On my vacation one year I went to an isolated river in western Ontario. It is the home of muskie in sizes that will make you stare in disbelief. I caught six muskies, including three at over 30 pounds. I knew Johnny would have been proud of me.

Sleep was elusive my last night there. I took a canoe and paddled a few miles upriver. I lifted my oar and drifted. The silence was peaceful. I thought about how our plans had been altered and how reality was so different than our teenage dreams. I lay on my back gazing at the heavenly panorama in the sky, which my brother had explained to me 50-some years ago.

The Big Dipper was still there. The moon was bright and looked the same. Even though I could not see it, I remembered Johnny explaining that Halley’s Comet would travel back around about now. The spectrum was like a dome of precious jewels reaching from horizon to horizon and maybe to infinity. I figured Johnny knew I was there, wishing he were with me.

Echoing across the tundra, I heard the howling of timberwolves possibly foretelling the death of an elk or another of wildlife’s wonders. A snowy owl on silent wings ghosted low between the moon and me. Loons exchanged haunting messages upriver. A swirling bank of mist suddenly enveloped my canoe.

I drifted off to sleep. In the darkness Johnny came out of the vapor and into the canoe with me. Our embrace was long. I wanted it never to end. I felt the love and respect I had for him from a long time ago. I held a hand that I had not held in 50 years. I saw the same grin and blue eyes I had looked into with awe as we became teenagers. He asked me if I knew anything about China.

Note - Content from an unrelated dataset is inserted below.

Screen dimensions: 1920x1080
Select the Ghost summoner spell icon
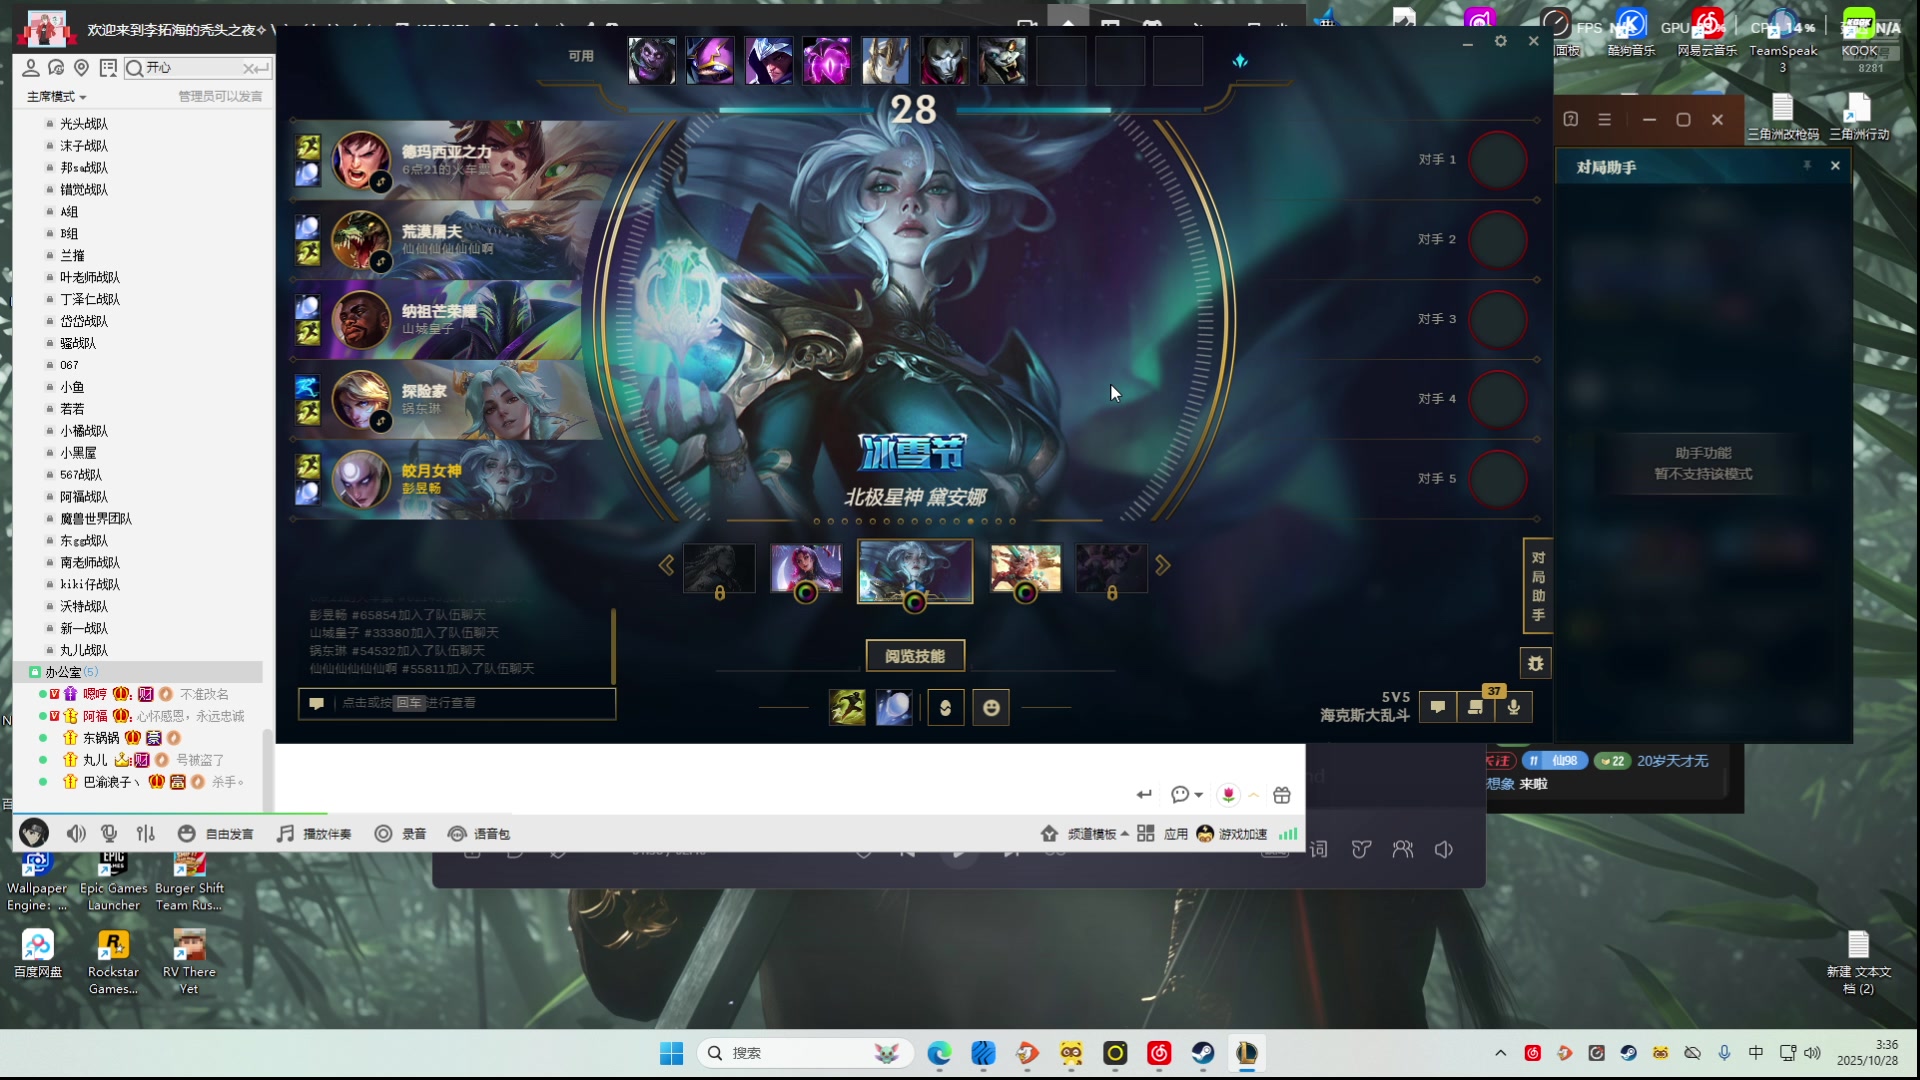tap(847, 708)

I explained that China had a land mass of 3,691,500 square miles, including Taiwan and Tibet. I told Johnny that the population was well over a billion and that they were from Tungus, Chinese, Mongolian and Turkish ethnic origins. I said their capitol was Beijing, and that Shanghai had 12 million inhabitants. I wanted so desperately to impress my brother that details just kept gushing out.

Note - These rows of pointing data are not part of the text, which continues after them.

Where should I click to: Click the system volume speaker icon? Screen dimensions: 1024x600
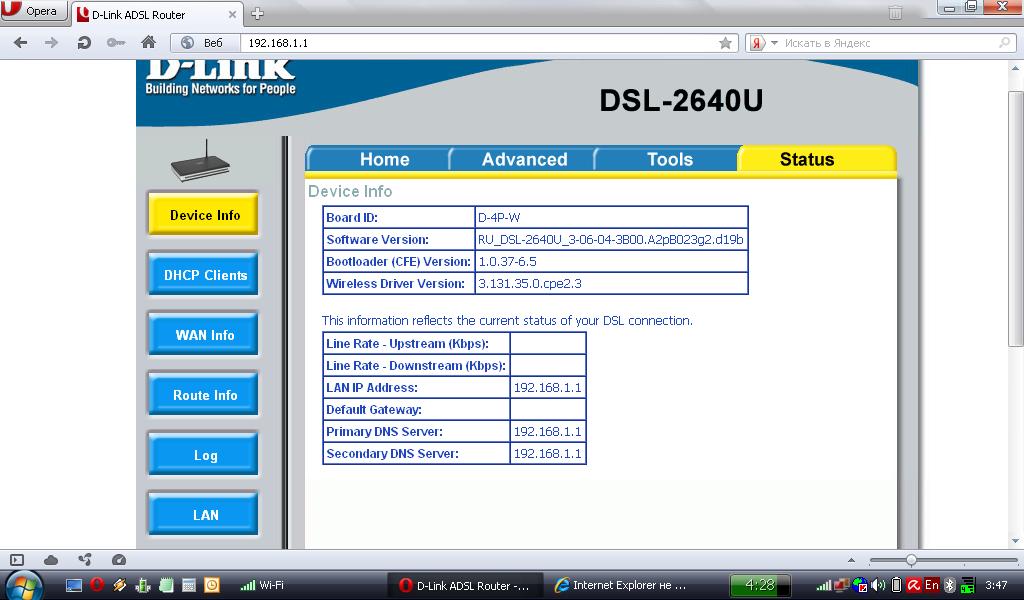[x=878, y=585]
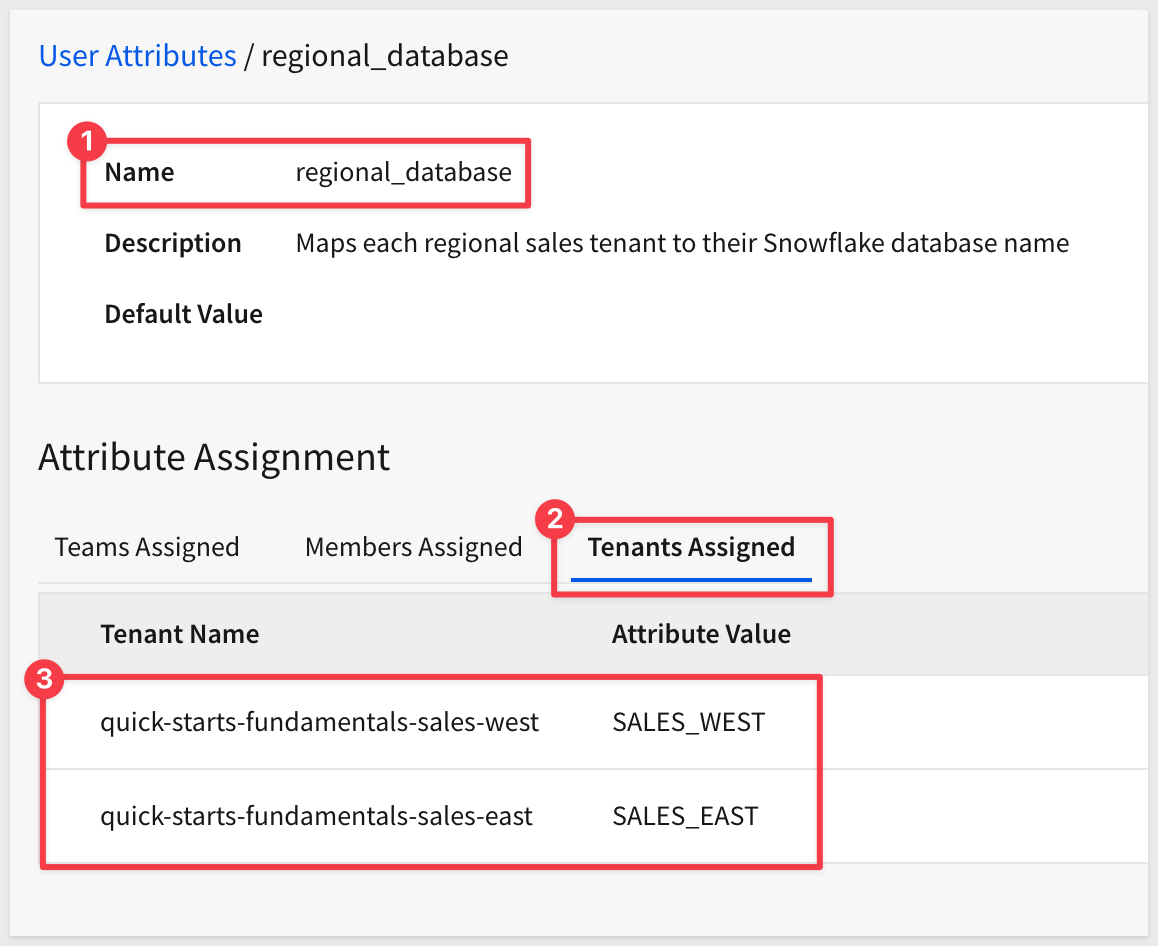The height and width of the screenshot is (946, 1158).
Task: Click the Attribute Assignment heading
Action: pyautogui.click(x=214, y=457)

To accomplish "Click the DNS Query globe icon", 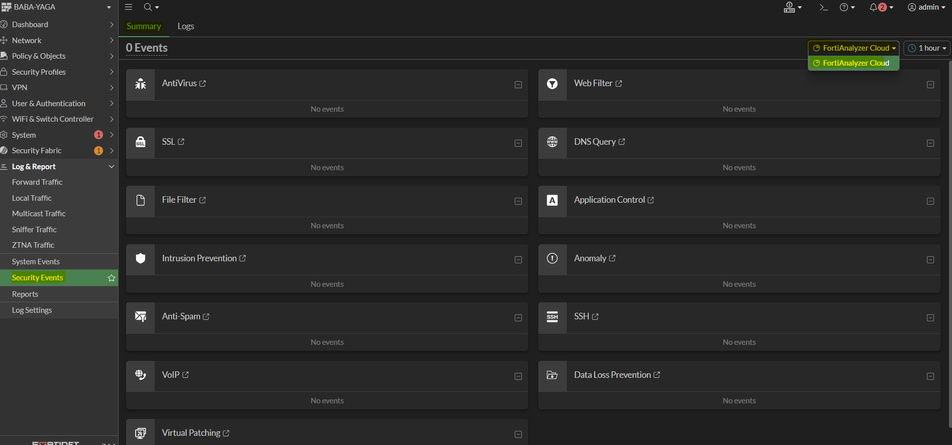I will pyautogui.click(x=552, y=142).
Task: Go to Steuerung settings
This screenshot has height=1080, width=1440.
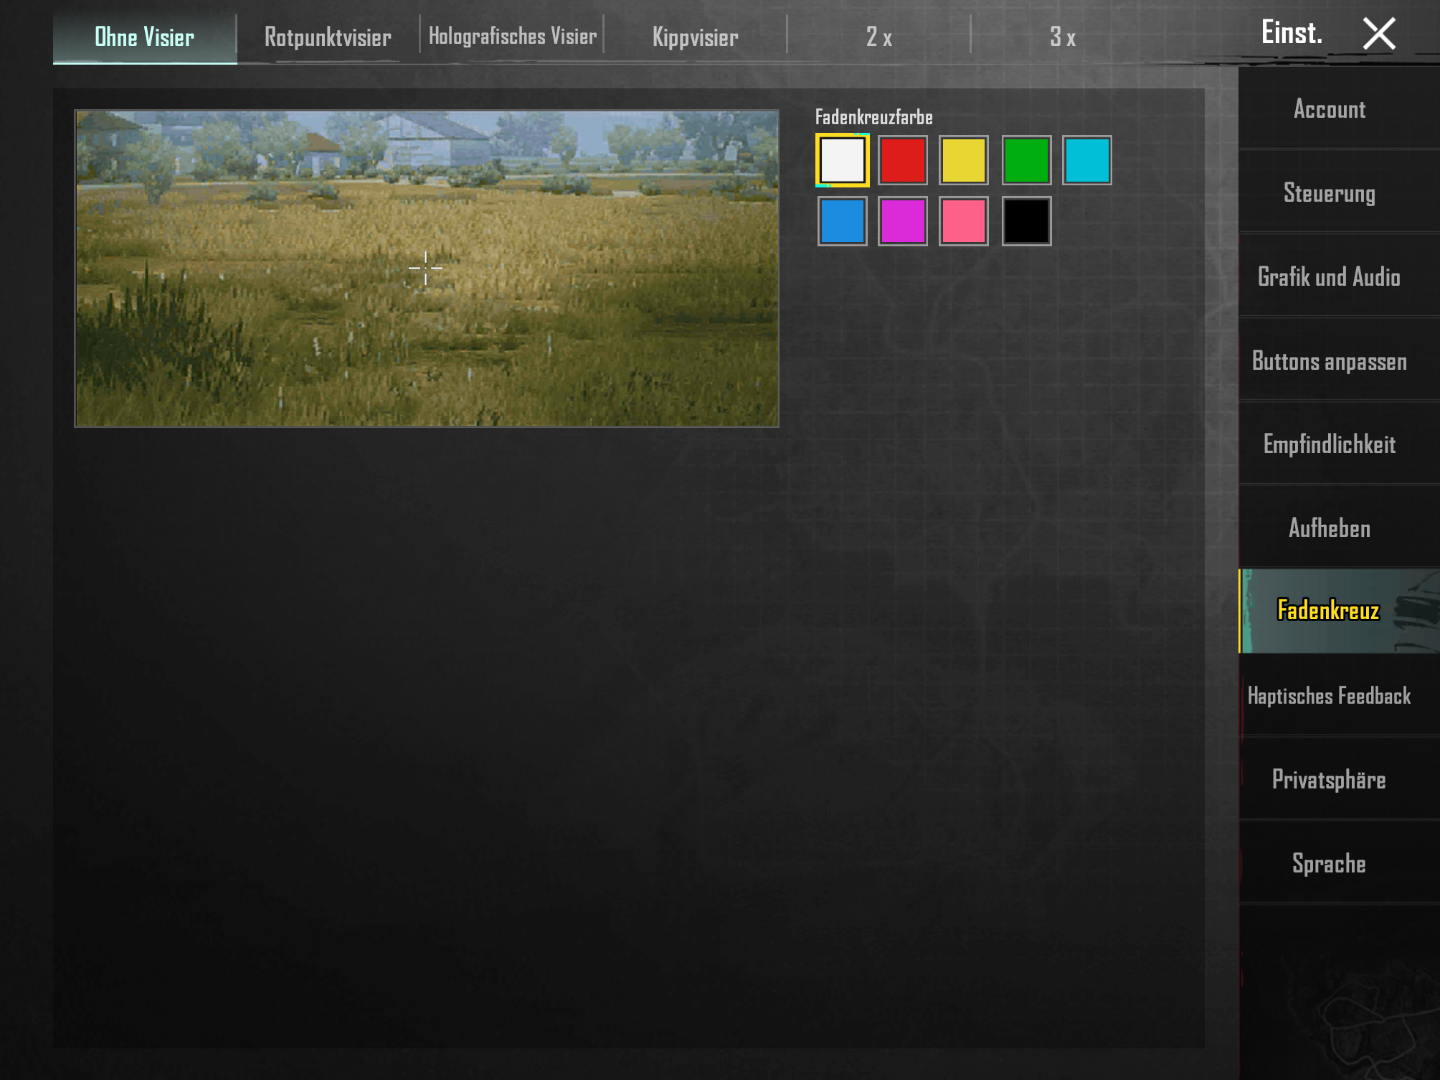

He stopped me and said. “I’ll be darned, my little brother finally got even with me, didn’t you?” I told him I had attended college because I wanted to be as smart as him.

My finest muskie rod, with the tip bouncing, appeared in his hands. He was engaged with an enormous fish. I watched the scene unfold. He was a master angler, practicing the art of catching a trophy fish. He lifted the muskie into the boat. It had to be a record. He smiled that same crooked grin I recalled from our youth.

“You were right, little brother,” Johnny said. “China isn’t that important. Catching the biggest fish is what counts.”

I smiled, “I’ll be darned. You just had to get even again didn’t you?” He said he learned the technique so he could catch a fish bigger than mine.

I awakened with the sun coming over the top of the trees and felt a kink in my neck. I glanced across the river and realized I was alone. I couldn’t explain the feeling that came over me but I knew, somehow, I had been fishing with Johnny again.

Mist swirled near my canoe. I spoke aloud to a vaguely discernable figure. I thanked him for fishing with me. I said I wanted him to go with me again, soon. Slowly, very slowly, my brother faded away into the morning fog.

For some moments I had to keep my eyes tightly closed to hold back 60 years of pent-up emotions. After a while, I discovered it wasn’t possible. The dike ruptured.

I returned to the lodge to the aroma of bacon. I was hungrier than I had been in six decades.